**PROBLEM:** Write out nothing but the lines from the one containing "Image resolution: width=390" through the last line below, both included, and without the pictures.

**INPUT DATA:**
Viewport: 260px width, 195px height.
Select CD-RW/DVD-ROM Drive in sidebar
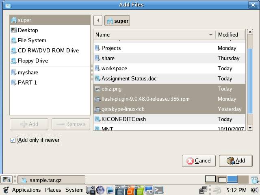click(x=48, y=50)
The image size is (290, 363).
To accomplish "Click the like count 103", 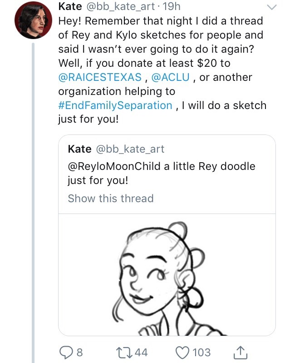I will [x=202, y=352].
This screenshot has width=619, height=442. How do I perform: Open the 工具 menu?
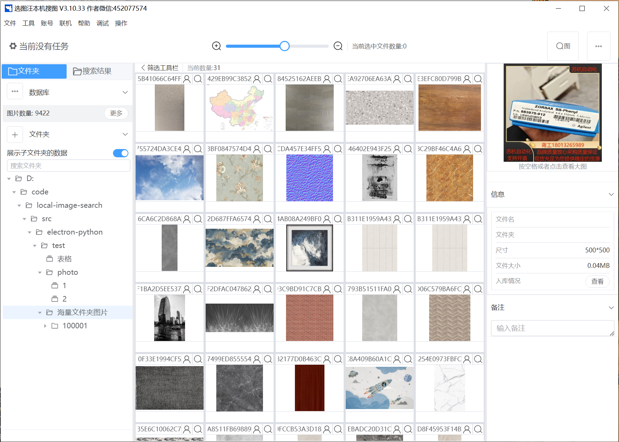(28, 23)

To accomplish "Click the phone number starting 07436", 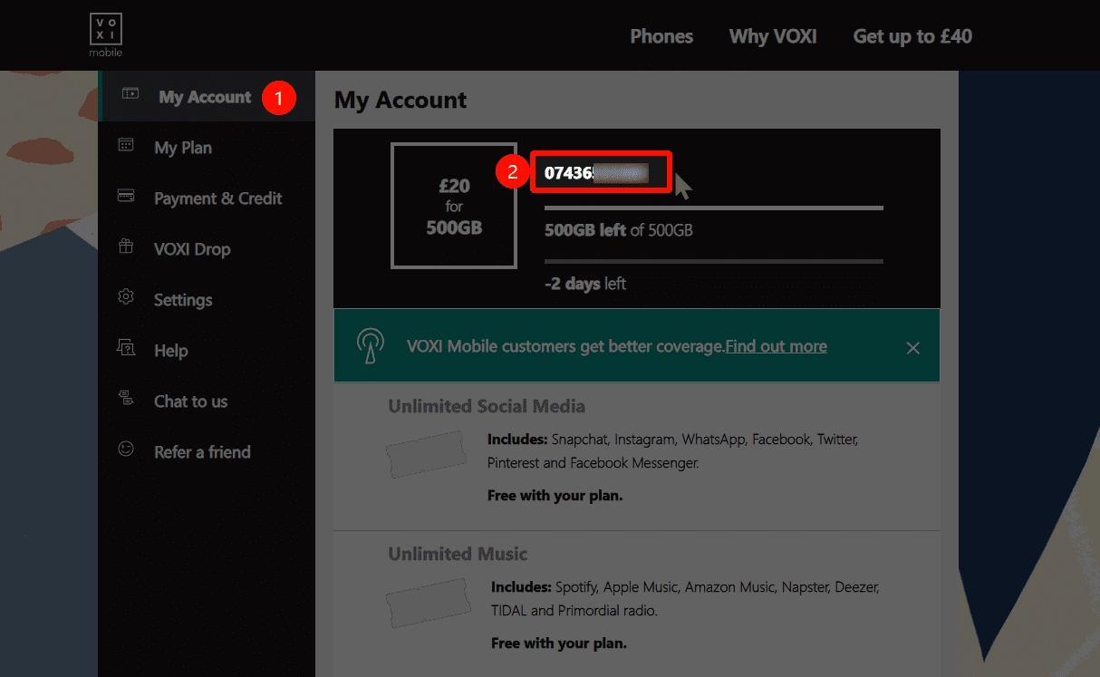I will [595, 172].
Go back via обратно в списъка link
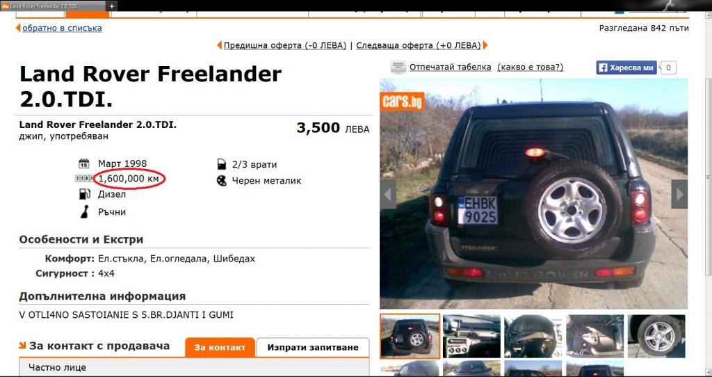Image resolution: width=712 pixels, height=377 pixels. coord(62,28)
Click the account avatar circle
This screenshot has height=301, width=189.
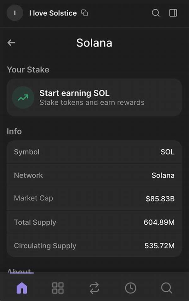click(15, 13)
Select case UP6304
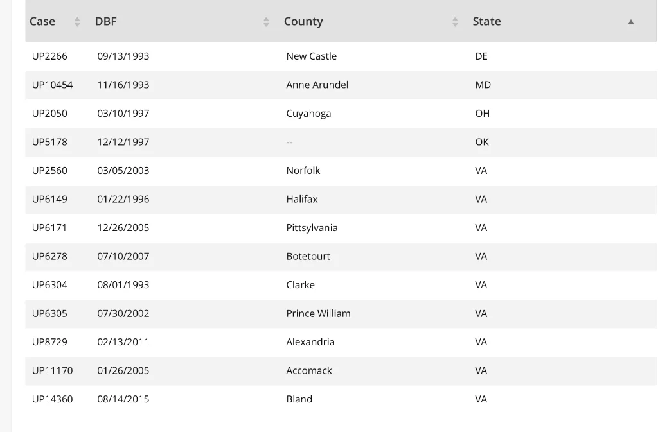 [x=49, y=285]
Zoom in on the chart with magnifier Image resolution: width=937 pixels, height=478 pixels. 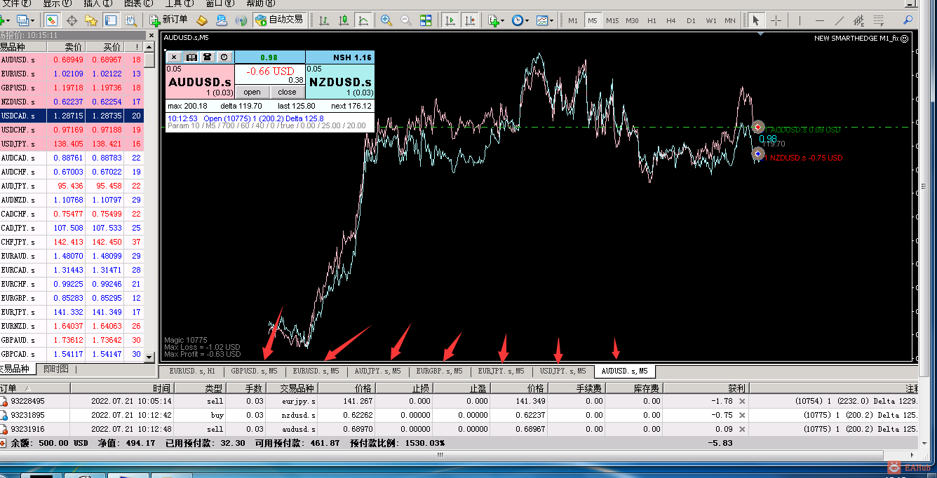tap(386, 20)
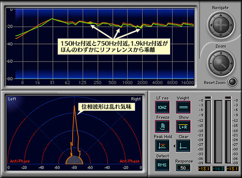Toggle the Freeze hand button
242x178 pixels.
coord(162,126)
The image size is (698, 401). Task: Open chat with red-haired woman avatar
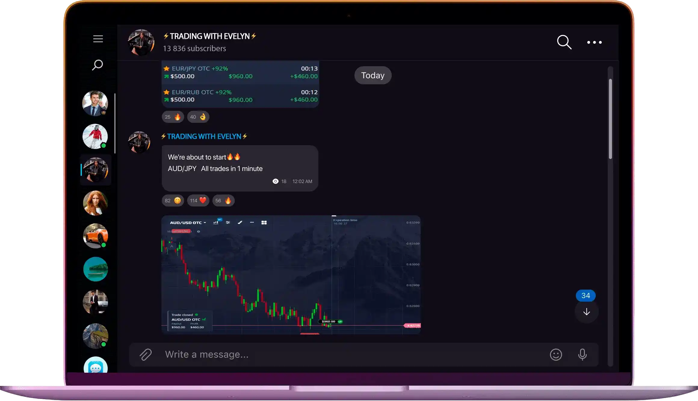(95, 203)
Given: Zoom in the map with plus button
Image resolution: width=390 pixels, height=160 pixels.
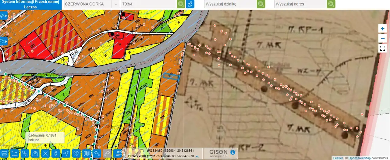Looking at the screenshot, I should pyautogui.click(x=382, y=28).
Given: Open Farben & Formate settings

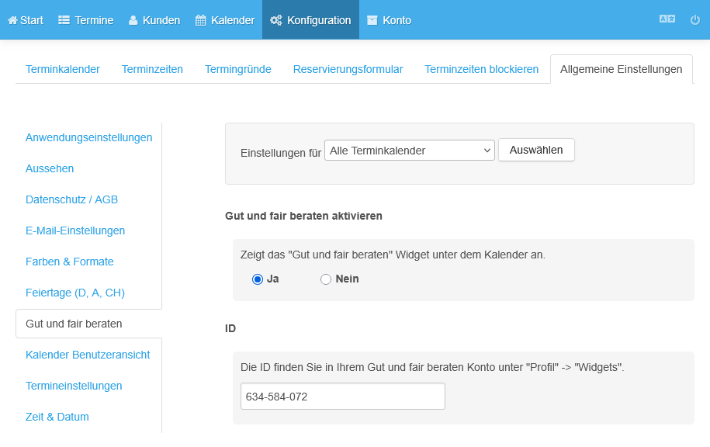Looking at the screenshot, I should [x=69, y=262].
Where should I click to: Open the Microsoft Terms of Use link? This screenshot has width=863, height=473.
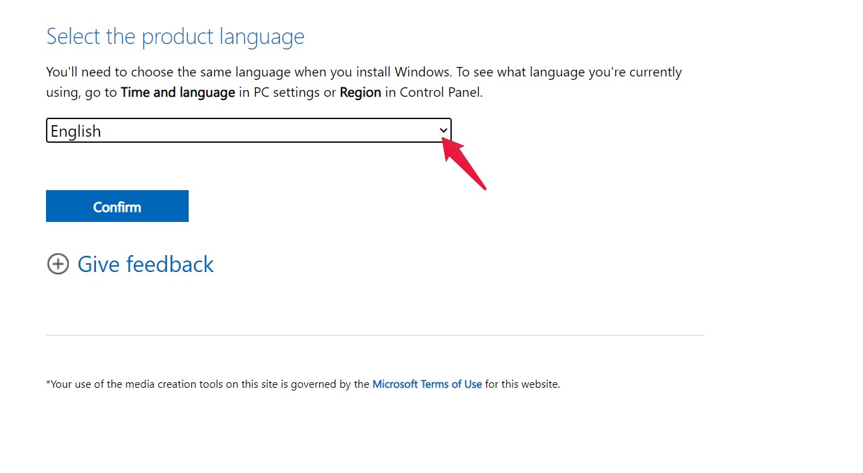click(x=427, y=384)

**SOLUTION TO THE EXERCISE:**
Image resolution: width=390 pixels, height=160 pixels.
Looking at the screenshot, I should pyautogui.click(x=382, y=28).
Given: Open Farben & Formate settings

Looking at the screenshot, I should [x=69, y=262].
Where should I click to: Open the Microsoft Terms of Use link? This screenshot has width=863, height=473.
click(x=427, y=384)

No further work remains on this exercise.